Cybersecurity experts at Doctor Web have issued a cautionary alert regarding a new variant of Android malware, identified as Android.Backdoor.916.origin. This malicious software has been active since January 2025 and possesses alarming capabilities, including the ability to eavesdrop on conversations, steal messages, stream video, and log keystrokes.
This marks the second instance within a four-month period where malware has been detected targeting Russian infrastructure. In April 2022, Doctor Web unveiled a deceptive Alpine Quest mapping application that was covertly monitoring the Russian military.
Fake Anti-Virus Android App with Fake Results
The team at Doctor Web posits that this malware is not intended for widespread infection among average Android users. Instead, it appears to be a sophisticated tool aimed specifically at Russian business representatives. This hypothesis is supported by the distribution method employed by the attackers, who are disseminating the malware through direct messages on messaging platforms, masquerading it as an antivirus application named GuardCB.
The counterfeit app cleverly disguises itself, featuring an icon that mimics the emblem of the Russian Central Bank on a shield, thereby instilling a sense of trustworthiness. Upon installation, it initiates what seems to be an antivirus scan, complete with fabricated detection results designed to appear credible.
“This is confirmed by other detected modifications with names like ‘SECURITY_FSB’, ‘ФСБ’ (FSB), and others, which cybercriminals are attempting to pass off as security-related programs supposedly linked to Russian law enforcement agencies,” the Doctor Web researchers noted in their blog post.
Once the application is installed, it requests an extensive list of permissions, ranging from geolocation and audio recording to camera access and SMS data. It also seeks device administrator rights and access to Android’s Accessibility Service, enabling it to function as a keylogger and intercept content from widely-used applications, including:
- Gmail
- Telegram
- Yandex Browser
- Google Chrome
Livestreaming Audio and Broadcast Video
According to Doctor Web researchers, the malware is engineered for persistence. It launches its own background services, checks their status every minute, and restarts them as necessary. Furthermore, it communicates with multiple command-and-control servers, demonstrating the capability to switch between as many as 15 hosting providers to maintain its operational infrastructure.
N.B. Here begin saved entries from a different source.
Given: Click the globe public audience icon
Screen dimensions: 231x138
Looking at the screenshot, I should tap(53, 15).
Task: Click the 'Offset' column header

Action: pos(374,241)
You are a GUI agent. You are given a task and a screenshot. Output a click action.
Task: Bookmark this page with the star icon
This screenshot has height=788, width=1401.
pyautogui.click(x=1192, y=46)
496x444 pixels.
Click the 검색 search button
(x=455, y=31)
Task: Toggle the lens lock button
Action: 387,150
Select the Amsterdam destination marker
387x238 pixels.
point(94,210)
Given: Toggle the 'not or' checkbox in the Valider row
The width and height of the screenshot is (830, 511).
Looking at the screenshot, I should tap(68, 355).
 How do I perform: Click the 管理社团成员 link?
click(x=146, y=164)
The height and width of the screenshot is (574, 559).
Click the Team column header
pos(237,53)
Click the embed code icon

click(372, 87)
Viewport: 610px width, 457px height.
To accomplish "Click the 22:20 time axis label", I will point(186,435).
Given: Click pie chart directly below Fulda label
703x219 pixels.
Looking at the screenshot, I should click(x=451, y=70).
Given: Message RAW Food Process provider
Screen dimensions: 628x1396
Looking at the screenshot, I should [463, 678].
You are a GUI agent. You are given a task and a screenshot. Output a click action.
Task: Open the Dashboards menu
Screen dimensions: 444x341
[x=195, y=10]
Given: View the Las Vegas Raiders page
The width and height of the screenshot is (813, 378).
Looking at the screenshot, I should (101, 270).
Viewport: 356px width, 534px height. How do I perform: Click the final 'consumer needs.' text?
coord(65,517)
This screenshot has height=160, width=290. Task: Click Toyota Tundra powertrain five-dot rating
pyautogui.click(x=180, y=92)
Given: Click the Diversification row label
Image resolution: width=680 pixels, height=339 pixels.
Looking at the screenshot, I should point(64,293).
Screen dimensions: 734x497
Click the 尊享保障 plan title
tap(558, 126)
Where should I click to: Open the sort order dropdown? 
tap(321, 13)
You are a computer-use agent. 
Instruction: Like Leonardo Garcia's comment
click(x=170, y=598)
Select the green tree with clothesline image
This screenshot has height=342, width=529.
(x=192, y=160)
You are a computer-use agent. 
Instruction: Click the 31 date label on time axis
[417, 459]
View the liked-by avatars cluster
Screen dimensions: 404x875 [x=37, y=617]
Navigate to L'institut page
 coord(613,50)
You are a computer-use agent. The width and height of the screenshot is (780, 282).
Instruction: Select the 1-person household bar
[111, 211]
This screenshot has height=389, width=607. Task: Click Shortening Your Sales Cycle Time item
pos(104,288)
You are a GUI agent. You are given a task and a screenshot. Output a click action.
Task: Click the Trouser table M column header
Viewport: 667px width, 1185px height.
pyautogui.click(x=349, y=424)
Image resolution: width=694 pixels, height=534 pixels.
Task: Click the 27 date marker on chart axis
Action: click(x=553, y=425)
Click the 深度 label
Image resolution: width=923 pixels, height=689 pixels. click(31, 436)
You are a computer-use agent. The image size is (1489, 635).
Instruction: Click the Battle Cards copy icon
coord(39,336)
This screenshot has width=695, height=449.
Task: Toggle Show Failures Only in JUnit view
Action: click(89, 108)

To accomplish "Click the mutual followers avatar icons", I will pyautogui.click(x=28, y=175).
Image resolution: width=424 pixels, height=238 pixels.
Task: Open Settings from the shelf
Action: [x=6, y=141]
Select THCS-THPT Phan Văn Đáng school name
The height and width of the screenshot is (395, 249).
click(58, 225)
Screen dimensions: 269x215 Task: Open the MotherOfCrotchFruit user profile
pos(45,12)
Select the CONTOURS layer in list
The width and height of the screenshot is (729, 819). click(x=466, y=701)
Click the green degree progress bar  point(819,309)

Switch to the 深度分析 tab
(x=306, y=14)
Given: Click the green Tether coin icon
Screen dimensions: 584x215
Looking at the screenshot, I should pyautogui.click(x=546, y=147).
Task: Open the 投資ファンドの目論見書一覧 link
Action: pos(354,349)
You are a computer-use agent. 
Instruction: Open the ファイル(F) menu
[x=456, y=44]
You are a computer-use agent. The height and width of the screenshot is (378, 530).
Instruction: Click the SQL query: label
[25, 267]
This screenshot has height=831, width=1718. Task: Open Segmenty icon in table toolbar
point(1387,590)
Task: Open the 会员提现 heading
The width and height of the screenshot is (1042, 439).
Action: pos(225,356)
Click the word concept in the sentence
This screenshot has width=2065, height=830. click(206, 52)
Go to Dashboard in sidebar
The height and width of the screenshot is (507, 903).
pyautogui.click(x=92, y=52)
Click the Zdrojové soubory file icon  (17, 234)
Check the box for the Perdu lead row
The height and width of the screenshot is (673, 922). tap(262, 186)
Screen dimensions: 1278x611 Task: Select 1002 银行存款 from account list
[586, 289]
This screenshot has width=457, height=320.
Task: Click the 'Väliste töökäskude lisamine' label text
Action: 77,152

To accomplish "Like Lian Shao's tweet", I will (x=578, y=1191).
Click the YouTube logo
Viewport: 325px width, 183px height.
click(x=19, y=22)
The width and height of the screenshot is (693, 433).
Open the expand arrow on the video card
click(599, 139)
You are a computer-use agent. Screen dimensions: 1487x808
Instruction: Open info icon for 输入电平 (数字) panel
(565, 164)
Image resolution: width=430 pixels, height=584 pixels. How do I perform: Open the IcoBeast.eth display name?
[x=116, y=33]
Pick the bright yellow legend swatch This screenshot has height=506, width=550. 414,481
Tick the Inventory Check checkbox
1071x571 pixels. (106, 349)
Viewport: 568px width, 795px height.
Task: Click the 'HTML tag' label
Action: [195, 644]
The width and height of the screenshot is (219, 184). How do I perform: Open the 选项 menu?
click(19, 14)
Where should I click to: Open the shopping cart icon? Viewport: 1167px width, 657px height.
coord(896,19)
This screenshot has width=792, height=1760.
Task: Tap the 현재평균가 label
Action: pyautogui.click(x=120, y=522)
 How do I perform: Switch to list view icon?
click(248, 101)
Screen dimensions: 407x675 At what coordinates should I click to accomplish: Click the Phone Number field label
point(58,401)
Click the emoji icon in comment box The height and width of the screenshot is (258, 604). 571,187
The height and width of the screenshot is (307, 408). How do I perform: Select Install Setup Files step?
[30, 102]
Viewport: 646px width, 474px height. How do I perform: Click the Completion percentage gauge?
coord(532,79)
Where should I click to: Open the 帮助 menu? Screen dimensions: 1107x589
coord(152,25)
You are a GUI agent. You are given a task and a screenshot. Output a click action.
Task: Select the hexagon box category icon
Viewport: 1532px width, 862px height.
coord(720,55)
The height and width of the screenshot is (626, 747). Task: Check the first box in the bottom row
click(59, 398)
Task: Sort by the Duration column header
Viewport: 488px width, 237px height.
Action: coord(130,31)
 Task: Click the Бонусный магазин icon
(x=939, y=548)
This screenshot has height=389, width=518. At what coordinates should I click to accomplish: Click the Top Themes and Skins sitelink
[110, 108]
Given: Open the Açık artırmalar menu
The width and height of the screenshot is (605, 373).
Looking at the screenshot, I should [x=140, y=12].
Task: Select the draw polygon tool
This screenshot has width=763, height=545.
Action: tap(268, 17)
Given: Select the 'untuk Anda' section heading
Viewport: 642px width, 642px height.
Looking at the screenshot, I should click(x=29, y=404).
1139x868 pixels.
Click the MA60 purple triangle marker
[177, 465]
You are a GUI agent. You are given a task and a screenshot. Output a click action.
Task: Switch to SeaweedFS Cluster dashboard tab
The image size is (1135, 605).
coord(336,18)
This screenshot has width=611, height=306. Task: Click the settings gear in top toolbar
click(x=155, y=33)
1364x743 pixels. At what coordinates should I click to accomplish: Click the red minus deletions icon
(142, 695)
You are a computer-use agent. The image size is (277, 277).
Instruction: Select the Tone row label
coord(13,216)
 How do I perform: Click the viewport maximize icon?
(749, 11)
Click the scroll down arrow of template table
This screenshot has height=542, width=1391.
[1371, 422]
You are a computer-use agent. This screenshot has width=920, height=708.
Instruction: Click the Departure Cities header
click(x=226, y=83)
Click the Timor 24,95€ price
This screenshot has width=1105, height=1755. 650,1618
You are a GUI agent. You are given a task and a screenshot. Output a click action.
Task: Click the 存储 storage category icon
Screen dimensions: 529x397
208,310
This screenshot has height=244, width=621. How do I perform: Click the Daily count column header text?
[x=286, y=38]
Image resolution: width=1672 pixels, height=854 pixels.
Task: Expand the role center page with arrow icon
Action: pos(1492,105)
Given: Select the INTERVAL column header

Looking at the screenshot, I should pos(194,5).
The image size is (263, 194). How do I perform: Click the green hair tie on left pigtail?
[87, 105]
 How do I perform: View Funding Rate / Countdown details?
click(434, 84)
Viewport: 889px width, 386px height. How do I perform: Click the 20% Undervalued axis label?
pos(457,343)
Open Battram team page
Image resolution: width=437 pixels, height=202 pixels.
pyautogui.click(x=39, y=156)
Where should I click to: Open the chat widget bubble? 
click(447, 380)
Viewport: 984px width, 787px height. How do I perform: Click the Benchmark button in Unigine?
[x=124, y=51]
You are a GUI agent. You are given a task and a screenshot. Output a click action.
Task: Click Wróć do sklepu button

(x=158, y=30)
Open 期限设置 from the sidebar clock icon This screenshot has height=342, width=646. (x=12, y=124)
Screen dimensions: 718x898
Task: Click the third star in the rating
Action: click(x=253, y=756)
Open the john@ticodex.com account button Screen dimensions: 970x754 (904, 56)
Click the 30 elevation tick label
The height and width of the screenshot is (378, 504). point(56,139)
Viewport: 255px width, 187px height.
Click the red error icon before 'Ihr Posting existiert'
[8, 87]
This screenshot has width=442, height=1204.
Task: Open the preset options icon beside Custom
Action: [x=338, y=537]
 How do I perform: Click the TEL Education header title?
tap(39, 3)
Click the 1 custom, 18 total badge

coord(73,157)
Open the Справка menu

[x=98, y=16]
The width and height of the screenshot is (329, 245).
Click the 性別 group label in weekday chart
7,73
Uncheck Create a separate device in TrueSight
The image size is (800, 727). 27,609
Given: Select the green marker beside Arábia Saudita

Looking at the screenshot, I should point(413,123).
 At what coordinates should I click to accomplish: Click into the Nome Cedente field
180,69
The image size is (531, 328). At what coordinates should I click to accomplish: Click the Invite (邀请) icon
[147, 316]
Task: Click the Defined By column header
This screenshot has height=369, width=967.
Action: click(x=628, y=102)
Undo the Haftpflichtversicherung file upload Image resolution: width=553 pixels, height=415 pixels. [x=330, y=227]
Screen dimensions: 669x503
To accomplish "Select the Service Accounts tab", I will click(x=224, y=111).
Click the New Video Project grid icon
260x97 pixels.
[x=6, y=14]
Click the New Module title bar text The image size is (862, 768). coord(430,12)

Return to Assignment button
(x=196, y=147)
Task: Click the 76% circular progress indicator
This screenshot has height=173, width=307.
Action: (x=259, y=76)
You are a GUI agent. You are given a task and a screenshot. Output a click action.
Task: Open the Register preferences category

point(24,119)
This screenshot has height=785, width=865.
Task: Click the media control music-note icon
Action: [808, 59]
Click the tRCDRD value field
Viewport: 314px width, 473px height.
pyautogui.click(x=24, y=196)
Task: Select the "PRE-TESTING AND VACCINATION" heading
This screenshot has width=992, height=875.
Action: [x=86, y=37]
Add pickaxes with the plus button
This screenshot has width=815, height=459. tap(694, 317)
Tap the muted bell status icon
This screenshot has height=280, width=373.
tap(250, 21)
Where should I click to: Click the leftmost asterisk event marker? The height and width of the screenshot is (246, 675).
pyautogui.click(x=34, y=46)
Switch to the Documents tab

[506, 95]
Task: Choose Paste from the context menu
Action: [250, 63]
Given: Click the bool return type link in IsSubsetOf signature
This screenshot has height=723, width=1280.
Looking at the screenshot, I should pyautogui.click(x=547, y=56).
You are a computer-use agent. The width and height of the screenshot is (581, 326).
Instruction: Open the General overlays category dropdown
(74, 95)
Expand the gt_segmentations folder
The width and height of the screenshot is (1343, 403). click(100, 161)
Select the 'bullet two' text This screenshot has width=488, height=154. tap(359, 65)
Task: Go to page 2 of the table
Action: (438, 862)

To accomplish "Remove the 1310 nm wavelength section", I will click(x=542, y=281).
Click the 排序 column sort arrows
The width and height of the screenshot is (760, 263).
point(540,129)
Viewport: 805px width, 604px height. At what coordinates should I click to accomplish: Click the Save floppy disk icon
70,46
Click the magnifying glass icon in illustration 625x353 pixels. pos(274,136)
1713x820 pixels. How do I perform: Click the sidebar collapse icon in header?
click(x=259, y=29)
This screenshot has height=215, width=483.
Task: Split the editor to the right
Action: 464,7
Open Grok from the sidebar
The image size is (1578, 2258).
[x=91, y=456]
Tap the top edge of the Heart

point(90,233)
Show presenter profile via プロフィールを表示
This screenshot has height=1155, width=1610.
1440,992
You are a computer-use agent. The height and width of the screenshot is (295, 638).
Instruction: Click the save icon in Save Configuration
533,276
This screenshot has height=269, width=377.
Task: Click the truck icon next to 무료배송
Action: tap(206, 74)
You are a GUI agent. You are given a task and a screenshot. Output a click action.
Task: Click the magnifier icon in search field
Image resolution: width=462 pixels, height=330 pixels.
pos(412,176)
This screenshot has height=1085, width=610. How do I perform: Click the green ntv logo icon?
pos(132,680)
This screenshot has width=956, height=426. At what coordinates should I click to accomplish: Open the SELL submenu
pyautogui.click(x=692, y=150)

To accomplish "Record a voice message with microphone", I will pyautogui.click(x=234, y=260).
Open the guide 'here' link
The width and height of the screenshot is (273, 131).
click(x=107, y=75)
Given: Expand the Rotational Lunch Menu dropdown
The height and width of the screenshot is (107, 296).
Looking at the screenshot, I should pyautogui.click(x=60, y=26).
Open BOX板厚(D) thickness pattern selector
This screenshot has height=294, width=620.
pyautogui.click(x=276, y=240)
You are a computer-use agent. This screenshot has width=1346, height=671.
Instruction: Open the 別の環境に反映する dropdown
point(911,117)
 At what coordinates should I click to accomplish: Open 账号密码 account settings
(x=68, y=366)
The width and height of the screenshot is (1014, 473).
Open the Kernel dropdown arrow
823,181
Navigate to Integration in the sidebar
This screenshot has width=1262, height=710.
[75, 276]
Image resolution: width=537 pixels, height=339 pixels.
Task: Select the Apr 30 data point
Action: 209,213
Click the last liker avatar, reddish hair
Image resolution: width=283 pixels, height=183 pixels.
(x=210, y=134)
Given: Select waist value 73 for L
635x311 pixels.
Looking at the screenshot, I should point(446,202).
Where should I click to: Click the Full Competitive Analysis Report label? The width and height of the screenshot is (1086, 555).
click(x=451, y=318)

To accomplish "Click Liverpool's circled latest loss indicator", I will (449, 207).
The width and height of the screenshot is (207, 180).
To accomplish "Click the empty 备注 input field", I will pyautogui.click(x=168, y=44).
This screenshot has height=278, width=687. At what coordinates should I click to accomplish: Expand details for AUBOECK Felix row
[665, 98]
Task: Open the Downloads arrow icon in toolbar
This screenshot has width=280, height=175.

The range of commands available, as detailed in Doctor Web’s report, highlights the malware’s extensive spying functions. It can livestream audio from the device’s microphone, broadcast video from the camera, capture text as users type, and upload contacts, SMS, images, and call history. Notably, it even possesses the ability to stream the device’s screen in real time.
Exploiting Android’s Accessibility Service
The malware also exploits Android’s Accessibility Service to bolster its defenses. This feature is misused not only to capture keystrokes but also to obstruct any attempts to uninstall the malware if the attackers issue such a command. This self-protection mechanism complicates removal efforts, making it challenging for victims to eliminate the threat without specialized security software.
Doctor Web emphasizes that while the malware exhibits advanced capabilities, it remains highly localized, with its interface exclusively available in Russian. This further supports the notion that it was specifically designed with a targeted group in mind.
For Android users in Russia, it is crucial to download applications solely from trusted sources and to remain vigilant against the potential risks posed by the platform’s open-source nature, which can inadvertently invite cyber threats.